Rune Dice is a roguelite that immediately distinguishes itself through its commitment to physical systems rather than abstract inputs. Developed by Smart Raven Studio and published by Kwalee, it takes a familiar roguelike framework of branching maps, class-based builds and incremental upgrades, then anchors it around a dice physics system that is as unpredictable as it is structurally coherent. On PS5, it presents itself as a compact but highly reactive system-driven experience where success depends as much on spatial intuition as it does on build optimisation.

The core loop revolves around launching dice across a shared battlefield, where identical values merge into higher-tier dice that continue moving and interacting with the environment. This creates a constant tension between planning and entropy: carefully aimed throws can produce elaborate chain reactions, but the same system can just as easily produce suboptimal outcomes due to the inherent unpredictability of physics-based movement. That tension is often what makes the game compelling – but it does mean that player intention is not always cleanly translated into outcome, especially in crowded late-game scenarios.

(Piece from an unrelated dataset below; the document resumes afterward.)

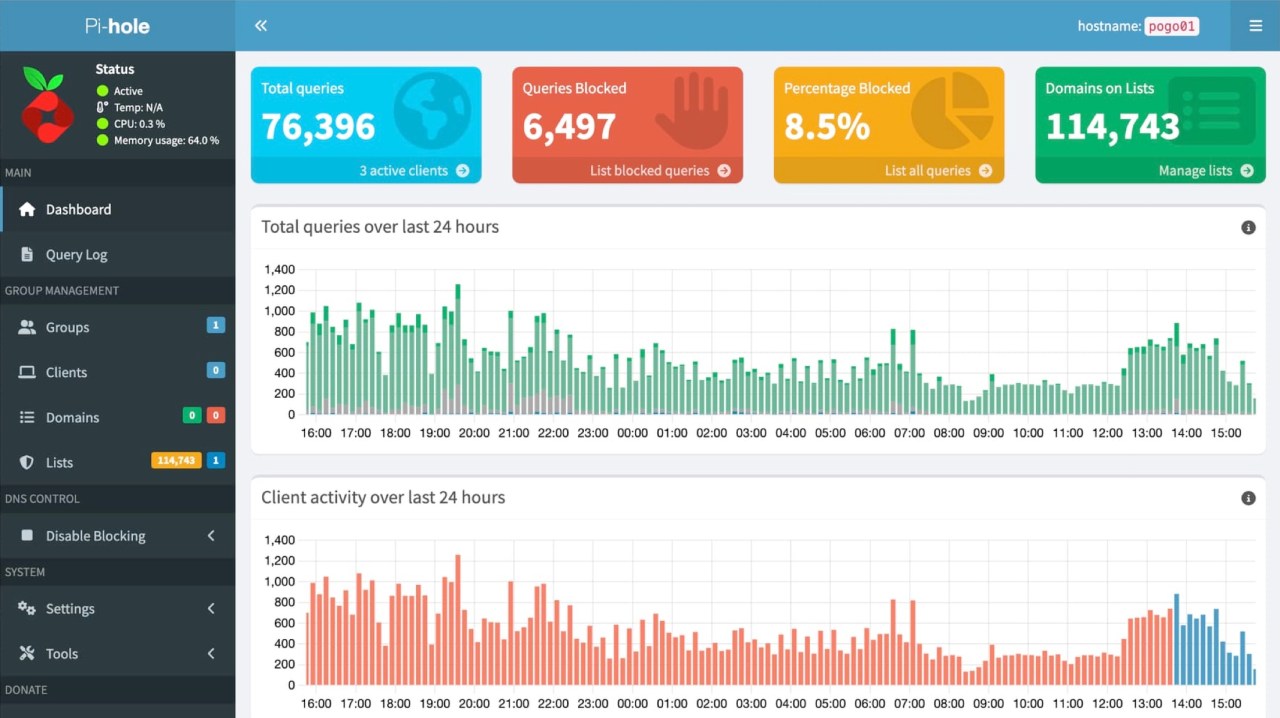Click the info icon on Total queries chart
The height and width of the screenshot is (718, 1280).
1248,227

Where Rune Dice performs particularly well is in its build diversity and class design. Each hero archetype meaningfully reshapes how a run unfolds, from poison-focused rogues to defensive or elemental variants that push the dice system in entirely different directions. Relics and runes further expand this flexibility, enabling synergies that can dramatically alter the behaviour of a run from one attempt to the next. At its best, this creates a strong sense of experimentation, where failed runs still feel productive because they unlock new combinations and strategies. However, this breadth can occasionally mask balance inconsistencies, where certain builds feel significantly more stable or efficient than others once optimal synergies are discovered.

The structure of each run reinforces this experimentation loop through a standard but effective roguelite map design. Players move through branching paths of combat encounters, shops, upgrades and occasional risk-reward altars that allow dice sacrifices for stronger returns. This creates meaningful route decisions, although the underlying structure does not significantly evolve over time, which can make long-term progression feel somewhat familiar once the initial novelty wears off. Boss encounters help counter this repetition by introducing rule-breaking mechanics that disrupt established patterns, forcing adaptation rather than repetition of known strategies. These fights are generally strong highlights, even if some mechanics lean heavily into randomness over readable counterplay.

One of Rune Dice’s more divisive design elements lies in its combat resolution logic, particularly around targeting and effect sequencing. While the dice physics encourages expressive play, downstream resolution rules sometimes remove agency from the player in ways that feel structurally rigid. Attacks and effects often follow predetermined ordering systems rather than fully player-directed targeting, which can result in situations where well-constructed setups do not behave as intuitively expected. This does not break the game, but it does create occasional friction between strategic intent and systemic execution, particularly in high-stakes encounters where precision matters most.

Visually and sonically, Rune Dice adopts a deliberately restrained presentation style. The pixel-art aesthetic prioritises clarity over spectacle, which is a necessary choice given how quickly the battlefield can become saturated with interacting dice, effects and enemy units. In most cases, readability is maintained well, even during large chain reactions, although extreme late-run scenarios can still become visually dense. Sound design provides effective feedback for collisions and merges, reinforcing the tactile feel of the system, but the soundtrack itself tends to become repetitive over longer sessions, slightly weakening the sense of escalating momentum during extended play.

Despite these issues, Rune Dice remains strongest when viewed as an experimentation engine rather than a tightly controlled tactical simulator. Its appeal lies in emergent outcomes – moments where planning, physics and randomness align into unexpected but satisfying cascades of interaction. While its limitations in control precision and occasional balance unevenness prevent it from achieving full strategic clarity, the underlying loop is consistently engaging, particularly for players who enjoy iterating on systems rather than executing deterministic solutions. It is a game that frequently succeeds not because it is perfectly controlled, but because it allows just enough instability for interesting things to happen.

On PS5, this makes Rune Dice particularly well-suited to short and medium-length sessions, where each run feels like a self-contained experiment in system manipulation. Even when outcomes frustrate due to unpredictability or sequencing constraints, the desire to immediately attempt another build or route remains strong, which is where the game’s design is most effective. It is not a perfectly tuned strategy engine, but it is a highly compelling one, sustained by its willingness to let chaos play a meaningful role in success and failure alike.